NEW DELHI :
In July this year, research firm Kantar Worldpanel highlighted an increase in life cycle of smartphones in the United States and Europe. In its Worldwide Quarterly Device Tracker, the International Data Corporation (IDC) reported a 6% decline in total shipments in Q3, 2018 and only a 0.8% increase in the same period this year.
These numbers are important as we go into this year in review for the smartphone space. From a technology point of view, the smartphone space has been stagnating and 2019 was perhaps the worst year so far. “Honestly, there was nothing path breaking than the normal percolating of high-end specs in lower segments,” said Faisal Kawoosa, founder of techARC.
The fact that smartphone innovation has stagnated is no secret either. A highlight of 2019’s smartphones were devices with multiple cameras. But the phenomenon arguably gained steam with Apple using two cameras in 2016’s iPhone 7. Of course, there had been plenty of dual-camera phones before that, but they were usually seen as gimmicks more than a useful addition.
“The growth engine so far has been replacement and upgrades which will slow down due to elongating replacement cycle because phones are better and it is tough to differentiate one brand model from another in terms of hardware specs and innovation,” said Navkendar Singh, Research Director at IDC.
It’s tough to differentiate one phone from another because there’s no real difference anymore. Every phone has multiple cameras today, they all shoot ‘good’ photos, they all have dependable (if not exemplary) battery lives and good screens. In a way, the market is facing a different kind of saturation today, one in technology.
The way forward
But the lack of new features and technologies can’t be attributed to companies alone. Alongside cameras, screens and the usual, tech like artificial intelligence (AI), augmented reality (AR) and foldable screens have also made the news.
So, in essence, what 2019 saw was a new beginning and like Android’s early years, it will take time to seep in. And yes, these technologies will likely not improve noticeably in 2020 either.
AI, by definition, is a technology that needs time to evolve. Think about the Google Maps you used to use in 2015 and the one you use today. The app tells you about speed trap cameras today, whereas it couldn’t find the alley next to your home earlier. AI depends on data, and getting AI software in the hands of consumers is the way to get that data.
In its AI blog about the Pixel camera, Google talks about taking a phone camera’s focusing capabilities below 0.3 lux. According to the Institute of Light Engineers, 0.3 lux is the “illuminance that results from moonlight”, and Google says autofocus on cameras fail beyond this point.
“If you can’t find your keys on the floor, your smartphone can’t focus either. To address this limitation we’ve added two manual focus buttons to Night Sight on Pixel 3 – the “Near” button focuses at about 4 feet, and the “Far” button focuses at about 12 feet,” Google added in the blog.
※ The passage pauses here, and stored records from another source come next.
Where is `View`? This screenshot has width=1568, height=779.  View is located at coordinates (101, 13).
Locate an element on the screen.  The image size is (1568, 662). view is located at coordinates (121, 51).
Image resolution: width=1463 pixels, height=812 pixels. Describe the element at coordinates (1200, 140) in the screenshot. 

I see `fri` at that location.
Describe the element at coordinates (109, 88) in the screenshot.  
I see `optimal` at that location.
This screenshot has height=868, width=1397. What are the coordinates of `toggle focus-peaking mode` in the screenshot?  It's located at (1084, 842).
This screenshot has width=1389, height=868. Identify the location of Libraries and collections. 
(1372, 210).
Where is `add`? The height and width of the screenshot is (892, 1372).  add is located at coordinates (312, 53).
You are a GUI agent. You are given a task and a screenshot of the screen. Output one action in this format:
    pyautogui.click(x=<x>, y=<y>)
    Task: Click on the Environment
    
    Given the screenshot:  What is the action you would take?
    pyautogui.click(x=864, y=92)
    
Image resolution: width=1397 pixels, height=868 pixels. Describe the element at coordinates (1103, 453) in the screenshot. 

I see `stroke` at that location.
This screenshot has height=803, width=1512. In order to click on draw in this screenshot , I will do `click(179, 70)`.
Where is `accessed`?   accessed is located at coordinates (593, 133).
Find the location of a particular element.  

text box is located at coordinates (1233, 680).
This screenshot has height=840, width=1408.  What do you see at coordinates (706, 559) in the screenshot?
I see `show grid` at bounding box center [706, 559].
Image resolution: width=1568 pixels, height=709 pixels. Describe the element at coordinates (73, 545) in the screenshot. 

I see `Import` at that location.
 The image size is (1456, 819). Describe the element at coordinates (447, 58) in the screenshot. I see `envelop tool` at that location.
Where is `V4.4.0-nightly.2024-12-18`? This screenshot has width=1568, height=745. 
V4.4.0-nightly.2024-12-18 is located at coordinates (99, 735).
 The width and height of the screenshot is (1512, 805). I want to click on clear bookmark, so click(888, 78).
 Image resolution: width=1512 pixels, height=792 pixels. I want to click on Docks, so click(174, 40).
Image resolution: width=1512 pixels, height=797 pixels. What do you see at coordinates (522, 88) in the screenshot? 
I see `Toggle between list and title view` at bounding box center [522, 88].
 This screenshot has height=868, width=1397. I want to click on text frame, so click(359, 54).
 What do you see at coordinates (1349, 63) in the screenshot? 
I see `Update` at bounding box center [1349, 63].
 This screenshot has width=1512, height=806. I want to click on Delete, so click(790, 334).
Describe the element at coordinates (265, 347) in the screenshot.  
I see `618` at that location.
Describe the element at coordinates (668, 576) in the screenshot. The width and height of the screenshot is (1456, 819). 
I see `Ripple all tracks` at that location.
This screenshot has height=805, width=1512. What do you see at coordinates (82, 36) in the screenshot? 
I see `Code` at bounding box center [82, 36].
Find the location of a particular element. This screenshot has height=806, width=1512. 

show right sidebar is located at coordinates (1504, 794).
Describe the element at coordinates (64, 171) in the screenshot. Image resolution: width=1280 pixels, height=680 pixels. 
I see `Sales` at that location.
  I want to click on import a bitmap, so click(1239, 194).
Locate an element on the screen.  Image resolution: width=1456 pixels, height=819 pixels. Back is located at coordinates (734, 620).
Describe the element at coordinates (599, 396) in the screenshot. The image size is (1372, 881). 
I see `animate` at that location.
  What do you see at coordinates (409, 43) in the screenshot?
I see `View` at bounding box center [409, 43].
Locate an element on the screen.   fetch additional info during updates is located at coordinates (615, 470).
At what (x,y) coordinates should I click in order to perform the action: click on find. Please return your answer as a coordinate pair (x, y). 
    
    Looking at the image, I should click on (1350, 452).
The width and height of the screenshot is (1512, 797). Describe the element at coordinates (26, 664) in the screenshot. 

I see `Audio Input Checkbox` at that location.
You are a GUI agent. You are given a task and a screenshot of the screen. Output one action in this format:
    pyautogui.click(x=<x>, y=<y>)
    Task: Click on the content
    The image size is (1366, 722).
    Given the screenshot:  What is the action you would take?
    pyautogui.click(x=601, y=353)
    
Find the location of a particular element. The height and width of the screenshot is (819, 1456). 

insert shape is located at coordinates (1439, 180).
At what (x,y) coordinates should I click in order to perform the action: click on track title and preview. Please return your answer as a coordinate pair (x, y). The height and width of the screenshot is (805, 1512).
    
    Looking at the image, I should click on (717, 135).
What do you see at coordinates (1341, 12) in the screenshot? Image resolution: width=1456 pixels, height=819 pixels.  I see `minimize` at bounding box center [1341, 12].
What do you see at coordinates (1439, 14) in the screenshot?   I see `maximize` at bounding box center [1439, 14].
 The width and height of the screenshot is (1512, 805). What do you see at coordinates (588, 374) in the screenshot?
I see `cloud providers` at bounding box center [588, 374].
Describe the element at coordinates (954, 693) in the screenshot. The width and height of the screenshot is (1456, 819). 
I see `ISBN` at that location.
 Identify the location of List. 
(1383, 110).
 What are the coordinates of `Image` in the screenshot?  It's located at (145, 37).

Similarly, foldable screens are only in their first generation today. Samsung jumped the gun trying to beat others to market, but phones like the Galaxy Fold, Mate X and Moto Razr serve as a proof of concept for what’s to come in the future. There’s work to be done here, we need software meant for foldable screens and we, of course, need the screens themselves to be more dependable.
The likeness here is to when optical light emitting diode (OLED) displays first emerged. While they were compared to plasma screens of yore, the big problem was “burn in”, a phenomenon where a screen retains an image that is displayed on it even after it is removed. We all spoke about it when OLED screens first came into being, but you don’t see many complaints now, do you?
Essentially, while 2019 may not have been the best year in terms of ‘new’ smartphone technology, it did lay the groundwork for the future. It’s not a future you will see realised in 2020 perhaps, but it’s the future for sure.